===== Dataset records =====

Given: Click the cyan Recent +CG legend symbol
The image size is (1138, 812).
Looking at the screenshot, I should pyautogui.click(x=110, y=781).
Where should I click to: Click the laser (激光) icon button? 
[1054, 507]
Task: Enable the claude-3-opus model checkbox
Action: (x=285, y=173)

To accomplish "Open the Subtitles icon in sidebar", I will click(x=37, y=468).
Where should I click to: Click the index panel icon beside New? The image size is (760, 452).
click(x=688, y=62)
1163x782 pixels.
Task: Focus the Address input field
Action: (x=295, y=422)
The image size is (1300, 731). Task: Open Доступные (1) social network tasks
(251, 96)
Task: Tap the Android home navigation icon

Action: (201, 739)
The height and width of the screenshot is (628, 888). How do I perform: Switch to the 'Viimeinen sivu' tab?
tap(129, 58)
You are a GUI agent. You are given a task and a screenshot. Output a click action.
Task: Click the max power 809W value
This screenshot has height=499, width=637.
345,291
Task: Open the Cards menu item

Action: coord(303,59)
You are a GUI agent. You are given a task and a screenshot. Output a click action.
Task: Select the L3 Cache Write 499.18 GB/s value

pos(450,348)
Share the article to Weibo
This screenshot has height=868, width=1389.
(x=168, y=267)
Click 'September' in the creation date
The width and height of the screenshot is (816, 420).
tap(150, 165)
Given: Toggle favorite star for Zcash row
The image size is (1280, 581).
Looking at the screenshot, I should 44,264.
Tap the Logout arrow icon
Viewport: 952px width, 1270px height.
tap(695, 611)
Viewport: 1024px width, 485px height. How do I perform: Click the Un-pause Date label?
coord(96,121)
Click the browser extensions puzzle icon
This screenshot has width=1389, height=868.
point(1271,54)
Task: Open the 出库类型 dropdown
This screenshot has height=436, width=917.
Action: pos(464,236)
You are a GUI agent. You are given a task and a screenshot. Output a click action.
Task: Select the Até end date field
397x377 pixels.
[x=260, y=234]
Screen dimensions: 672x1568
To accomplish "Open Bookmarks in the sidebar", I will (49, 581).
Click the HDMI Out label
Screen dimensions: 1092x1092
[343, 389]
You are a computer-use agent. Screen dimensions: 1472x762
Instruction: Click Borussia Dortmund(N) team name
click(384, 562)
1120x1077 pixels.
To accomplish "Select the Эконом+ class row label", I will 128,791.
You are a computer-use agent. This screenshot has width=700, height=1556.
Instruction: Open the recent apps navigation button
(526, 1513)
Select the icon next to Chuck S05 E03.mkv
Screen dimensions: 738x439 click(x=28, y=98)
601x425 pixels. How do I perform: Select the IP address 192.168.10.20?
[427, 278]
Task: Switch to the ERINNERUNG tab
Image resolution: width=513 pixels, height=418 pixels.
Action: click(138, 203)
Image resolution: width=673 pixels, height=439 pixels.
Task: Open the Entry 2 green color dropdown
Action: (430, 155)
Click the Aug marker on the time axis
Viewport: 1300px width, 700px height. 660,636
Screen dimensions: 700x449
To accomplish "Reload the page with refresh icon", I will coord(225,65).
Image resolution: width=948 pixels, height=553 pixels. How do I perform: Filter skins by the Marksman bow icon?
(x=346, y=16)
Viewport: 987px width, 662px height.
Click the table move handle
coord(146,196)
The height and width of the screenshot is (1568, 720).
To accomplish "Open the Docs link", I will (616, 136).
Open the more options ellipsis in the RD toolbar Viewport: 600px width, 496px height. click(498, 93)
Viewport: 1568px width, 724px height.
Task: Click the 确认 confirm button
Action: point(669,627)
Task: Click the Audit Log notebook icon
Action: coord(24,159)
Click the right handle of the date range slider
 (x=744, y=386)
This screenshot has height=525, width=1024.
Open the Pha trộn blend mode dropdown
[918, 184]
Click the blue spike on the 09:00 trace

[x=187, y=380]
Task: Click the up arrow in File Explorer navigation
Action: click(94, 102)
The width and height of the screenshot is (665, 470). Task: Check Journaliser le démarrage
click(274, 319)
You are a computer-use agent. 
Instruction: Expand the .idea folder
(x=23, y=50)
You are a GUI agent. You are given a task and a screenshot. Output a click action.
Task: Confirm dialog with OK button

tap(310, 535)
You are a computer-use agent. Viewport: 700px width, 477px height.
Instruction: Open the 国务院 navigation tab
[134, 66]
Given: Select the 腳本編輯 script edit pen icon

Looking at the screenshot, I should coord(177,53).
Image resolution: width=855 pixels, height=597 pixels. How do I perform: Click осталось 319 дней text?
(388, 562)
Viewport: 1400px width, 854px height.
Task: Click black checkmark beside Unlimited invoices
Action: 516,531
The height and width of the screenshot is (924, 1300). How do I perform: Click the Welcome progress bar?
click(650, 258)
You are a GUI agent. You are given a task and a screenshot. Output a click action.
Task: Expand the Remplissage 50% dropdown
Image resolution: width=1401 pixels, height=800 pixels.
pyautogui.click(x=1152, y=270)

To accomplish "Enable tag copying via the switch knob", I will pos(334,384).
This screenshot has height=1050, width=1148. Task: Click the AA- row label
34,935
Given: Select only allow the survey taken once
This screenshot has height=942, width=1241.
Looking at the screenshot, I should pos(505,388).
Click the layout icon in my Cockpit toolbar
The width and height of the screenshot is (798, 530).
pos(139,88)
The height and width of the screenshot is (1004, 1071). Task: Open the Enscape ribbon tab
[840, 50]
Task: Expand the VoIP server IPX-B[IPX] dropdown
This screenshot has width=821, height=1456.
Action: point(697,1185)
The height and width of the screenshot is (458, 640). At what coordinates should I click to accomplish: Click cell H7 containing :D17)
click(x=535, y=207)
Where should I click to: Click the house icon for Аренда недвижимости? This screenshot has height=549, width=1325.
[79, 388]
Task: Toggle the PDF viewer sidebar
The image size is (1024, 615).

=====

Task instructions.
The answer must be every line of the records above that holds the word "Toggle".

Answer space.
Given: Toggle favorite star for Zcash row
Task: Toggle the PDF viewer sidebar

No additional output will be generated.